6. Update field value based on condition.

Now, it’s not necessary that all the employees have the same role. Some of them are admin or manager etc. Let’s say we encounter a case where we want to change the role of some employees based on some condition. The below query will change the role of the employees who have in-state as Alaska in at least one of the addresses. We’re looping over all the addresses array of the employee object and checking condition if the state is Alaska, if it evaluates to true, we’re setting the role as an admin. 

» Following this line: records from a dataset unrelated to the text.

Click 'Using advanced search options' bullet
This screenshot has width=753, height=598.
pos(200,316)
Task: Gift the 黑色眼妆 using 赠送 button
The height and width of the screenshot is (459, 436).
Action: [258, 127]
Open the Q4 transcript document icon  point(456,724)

POST /employee/_update_by_query
{
  "script": {
    "source": "for(a in ctx._source.address){if(a.State == 'Alaska'){ctx._source.role = 'admin'}}",
    "lang": "painless"
  }
}

Output:

7. Add a field based on condition.

In query no. 4, we added the role field in all the records. But let’s say we don’t want to set the field value the same in all the documents. Now, to add the different values in some records, there will be some conditions upon which we’re going to decide what to set? Let’s add one more field isAdmin based on the role’s value. If the role is admin then set isAdmin to true else false.

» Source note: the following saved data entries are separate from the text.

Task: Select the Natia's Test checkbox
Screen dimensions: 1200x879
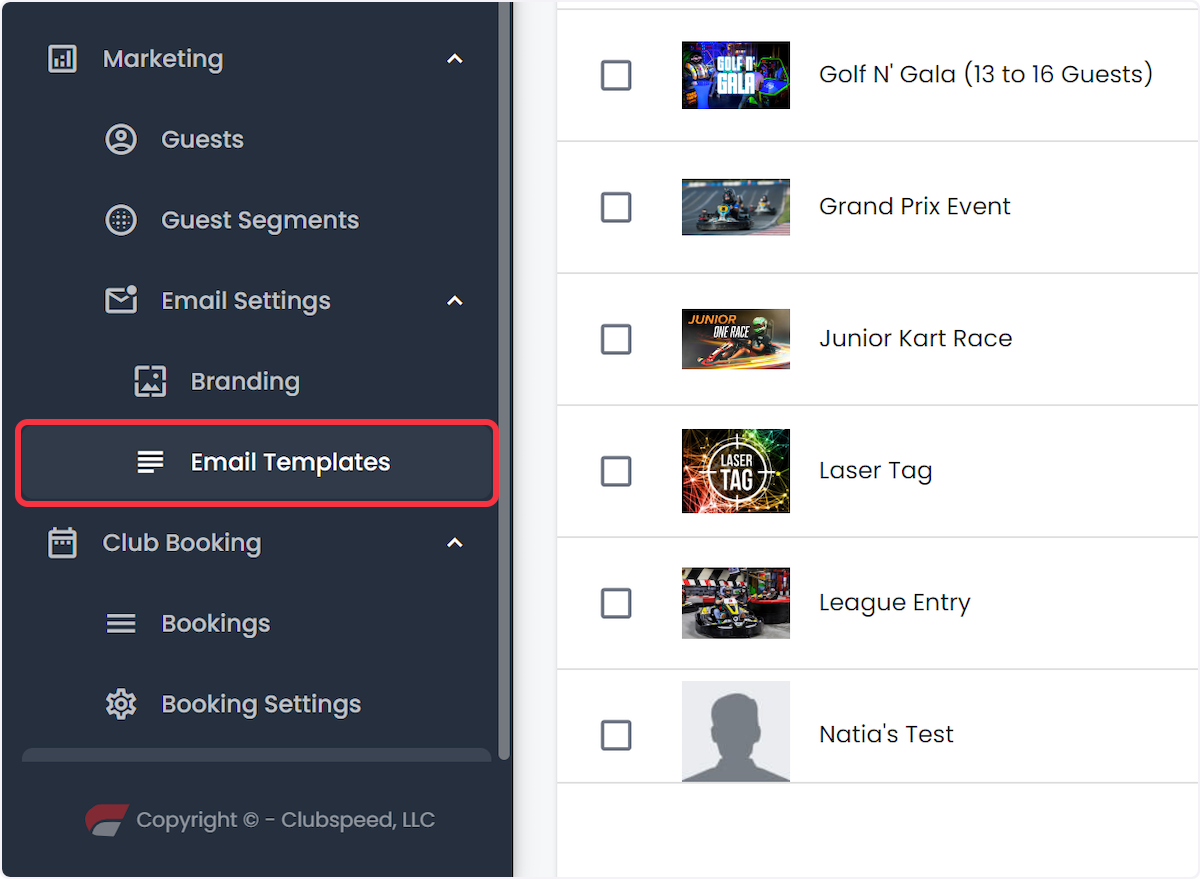Action: coord(616,735)
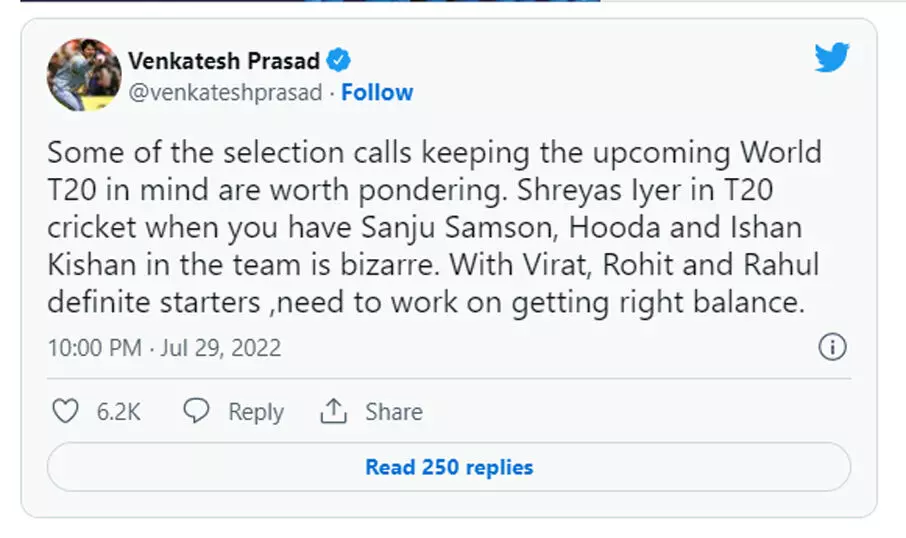Click the 6.2K likes count
The height and width of the screenshot is (538, 906).
point(118,412)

POST /employee/_update_by_query
{
  "script": {
    "source": "if(ctx._source.role == 'admin'){ctx._source.isAdmin = true} else{ctx._source.isAdmin = false}",
    "lang": "painless"
  }
}

Here we’re checking simple if/else condition. The above query will set isAdmin to true if the role is admin otherwise false.

Output:

After again adding a new field, schema also gets changed,

{
   "id":"number",
   "firstName":"string",
   "lastName":"string",
   "address":[
      {
         "Street":"string",
         "City":"string",
         "State":"string"
      },
      {
         "Street":"string",
         "City":"string",
         "State":"string"
      }
   ],
   "email":"string",
   "role":"string",
   "isAdmin":"boolean"
}

8. Rename a field

We humans often make some errors, typos which often leads to production go down. But more important is getting the system running back to normal. Let’s say we are referring to the state in addresses array in our code, but our records have State, which will produce errors. Now, we want to change the field name from State -> state.

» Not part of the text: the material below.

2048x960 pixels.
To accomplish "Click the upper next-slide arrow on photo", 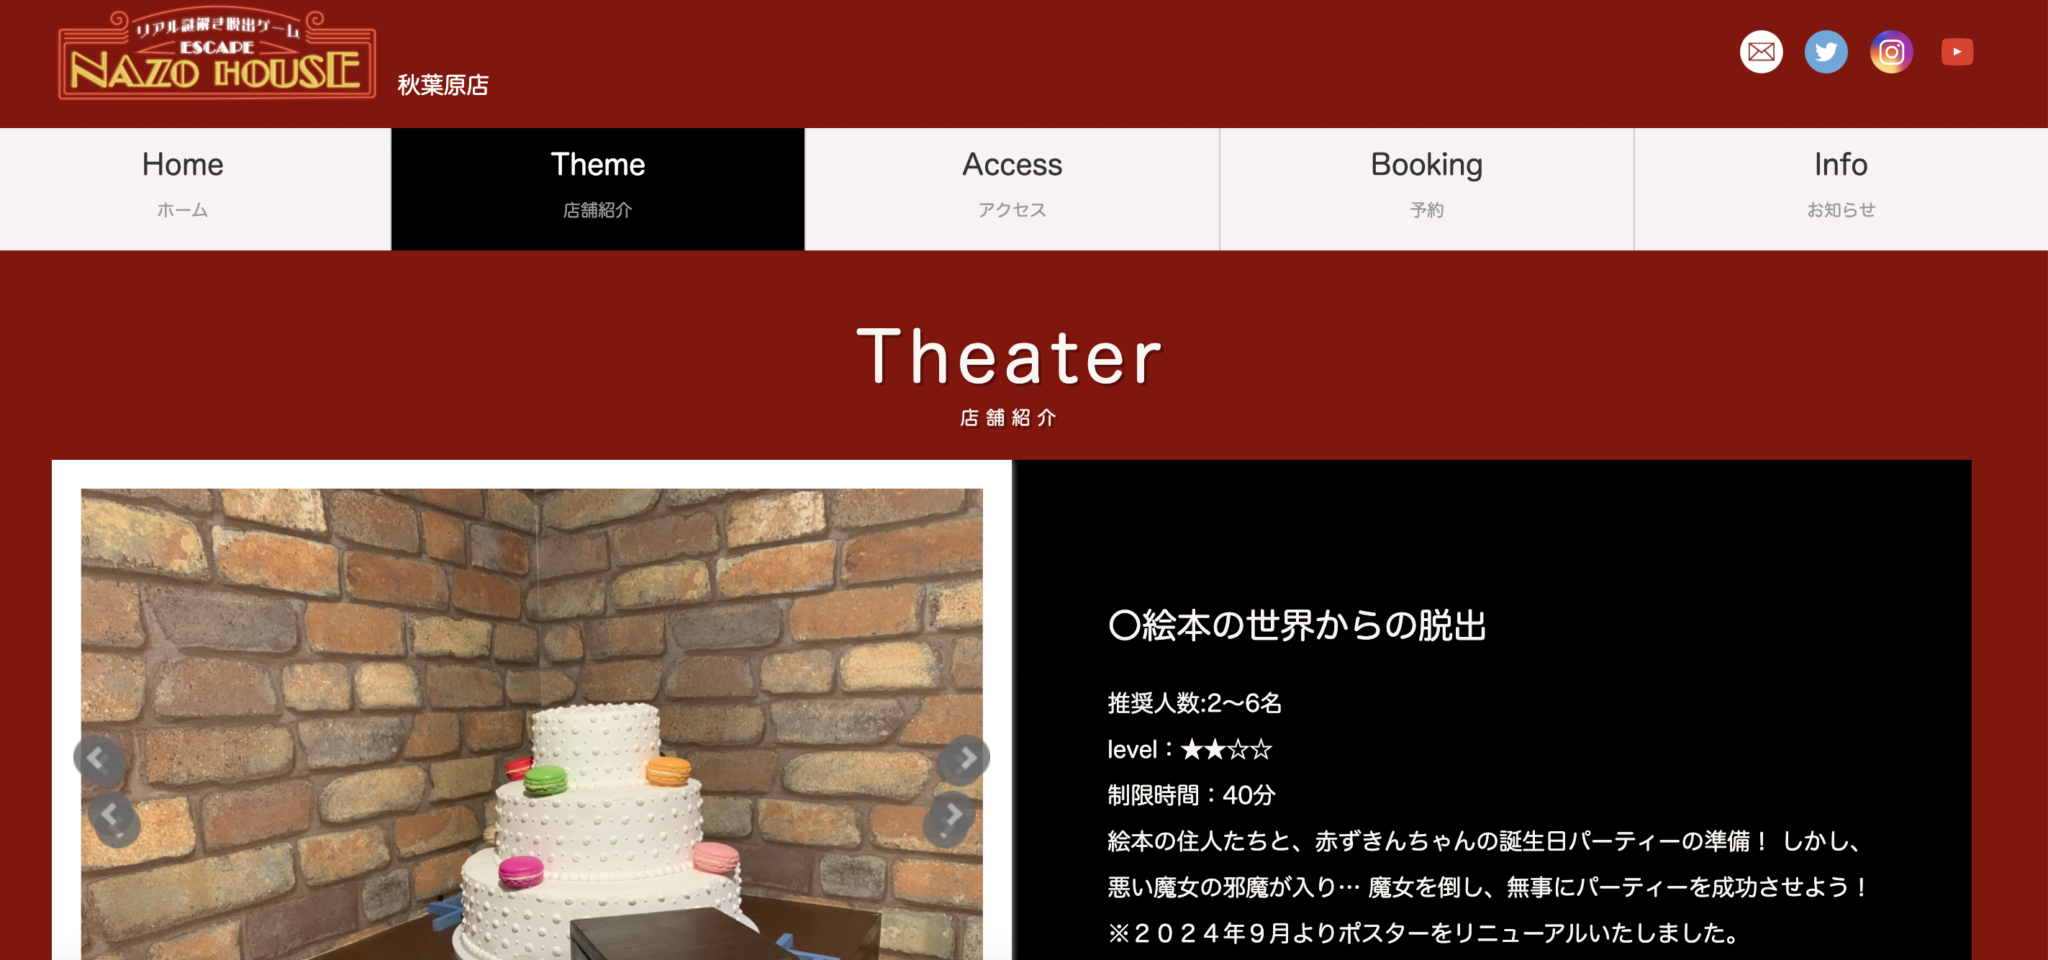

Let’s rename a field inside an address array. State to address state. Sometimes it occurs we insert data with a typo in the fields name, will use the below query to fix the typo, and rename the key:

POST /employee/_update_by_query
{
  "script": {
    "source": "for(a in ctx._source.address){a.state = a.State; a.remove('State')}",
    "lang": "painless"
  }
}

 In the above query, we’re assigning State‘s value to state and then removing the State field from all the elements of the array of all the records.

Output:

9. Remove a field from all the records.

Data gets larger day by day, so it’s storing cost. We as developers should store what is necessary only, removing unnecessary fields which often creates discrepancy or irregularities becomes essential. Let’s remove the role field from all the records:

POST /employee/_update_by_query
{
  "script": {
    "source": "ctx._source.remove('role')",
    "lang": "painless"
  }
}

The remove function accepts the field name to remove. The above query removes the role field from all the records. 

Output:

After removing the field, we left with the below schema,

{
   "id":"number",
   "firstName":"string",
   "lastName":"string",
   "address":[
      {
         "Street":"string",
         "City":"string",
         "State":"string"
      },
      {
         "Street":"string",
         "City":"string",
         "State":"string"
      }
   ],
   "email":"string",
   "isAdmin":"boolean"
}

Add, update, remove, fetch operations are the crux of any system. These operations are used in day to day life of a developer.